• ESTRATTO DEL TESTO:

Un tuo maestro chi è stato?
A parte Bowie, anche Ennio Morricone. Studiare sui suoi spartiti, capire gli arrangiamenti, le scritture, le melodie, i passaggi di accordi, il contrappunto, i suoni, la visione generale dei pezzi. Non esiste maestro migliore.
Quando sei a casa da solo che cosa suoni?
Pianoforte in tutte le declinazioni. Il mio è stato un percorso classico.
Fammi un esempio di cosa suoni adesso.
Suono tanto Šostakovič, oppure i Giochi d’acqua a Villa d'Este di Franz Liszt.
Come hai vissuto lo studio “matto e disperatissimo” del pianoforte?
Male. All’inizio mi era imposto, dovevo andare a lezione e studiare Schubert e Bach, non mi divertivo anche se ero considerato un ragazzino di talento. Ho ripreso a studiare il piano dopo i 30 anni con una consapevolezza diversa. Oggi mi approccio al repertorio classico con una curiosità e un ardore che non avevo prima.
Chi ti ispira tra i contemporanei?
Olafur Arnalds, pianista islandese che mi ha fatto riscoprire un certo tipo di pianismo d’atmosfera ultraemozionale.
Dammi una descrizione del tuo mestiere.
Compositore e performer. Il lato live della performance per me è fondamentale. È il fine ultimo di tutto il lavoro.
Che cosa accomuna gli artisti con cui scegli di lavorare?
Niente. Ogni artista ha una visione e un’emotività diversa. L’unione del mio mondo, che continua sempre a cambiare, insieme a quello di un altro artista crea un assetto unico e irripetibile.
Chi è un bravo produttore?
È un compagno di viaggio di un artista, gli trasmette nuova prospettiva e nuovi colori. È come prendere un diamante grezzo, preziosissimo, e scolpirlo. E renderlo meraviglioso. È necessario enfatizzare tutti gli aspetti positivi e scegliere il repertorio giusto.
Come si fa?
È una materia indescrivibile. Un lavoro emozionale e intuitivo, ha a che fare con l’ispirazione.
Quando accetti un progetto?

• BLOCCO DATI:
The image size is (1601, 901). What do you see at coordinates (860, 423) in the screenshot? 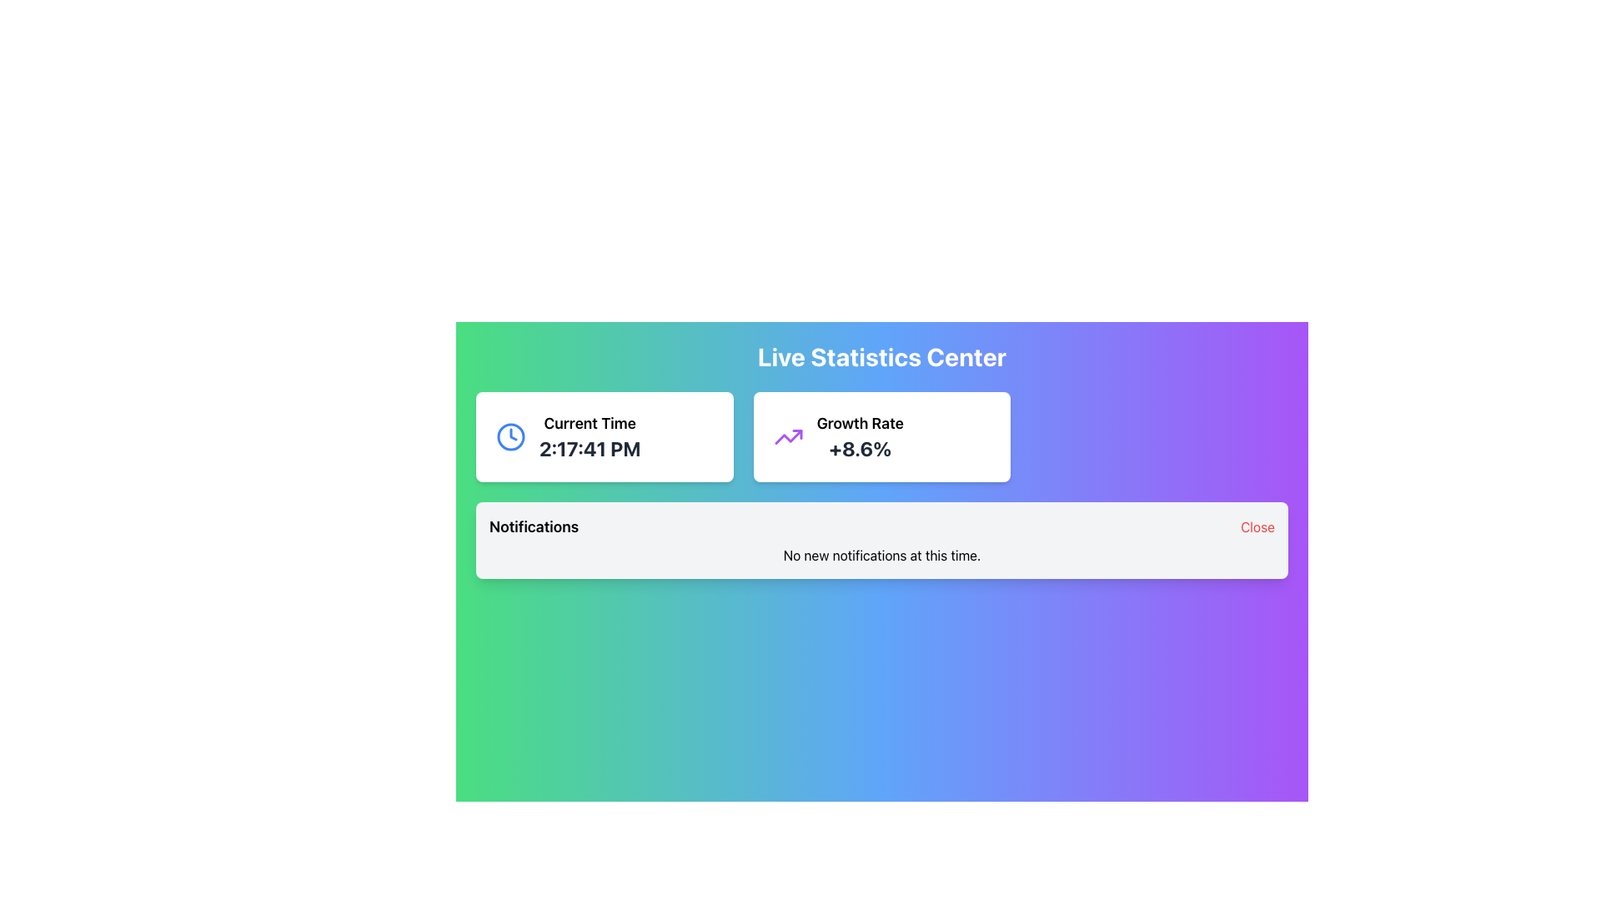
I see `the text label located in the upper-right corner of the interface that indicates the title or description of the metric '+8.6%'` at bounding box center [860, 423].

• BREVE ESERCIZIO: Riporta senza modifiche il passo dell'intervista che va da "Compositore e performer." fino a "fare con l’ispirazione." compreso.

• RISPOSTA:
Compositore e performer. Il lato live della performance per me è fondamentale. È il fine ultimo di tutto il lavoro.
Che cosa accomuna gli artisti con cui scegli di lavorare?
Niente. Ogni artista ha una visione e un’emotività diversa. L’unione del mio mondo, che continua sempre a cambiare, insieme a quello di un altro artista crea un assetto unico e irripetibile.
Chi è un bravo produttore?
È un compagno di viaggio di un artista, gli trasmette nuova prospettiva e nuovi colori. È come prendere un diamante grezzo, preziosissimo, e scolpirlo. E renderlo meraviglioso. È necessario enfatizzare tutti gli aspetti positivi e scegliere il repertorio giusto.
Come si fa?
È una materia indescrivibile. Un lavoro emozionale e intuitivo, ha a che fare con l’ispirazione.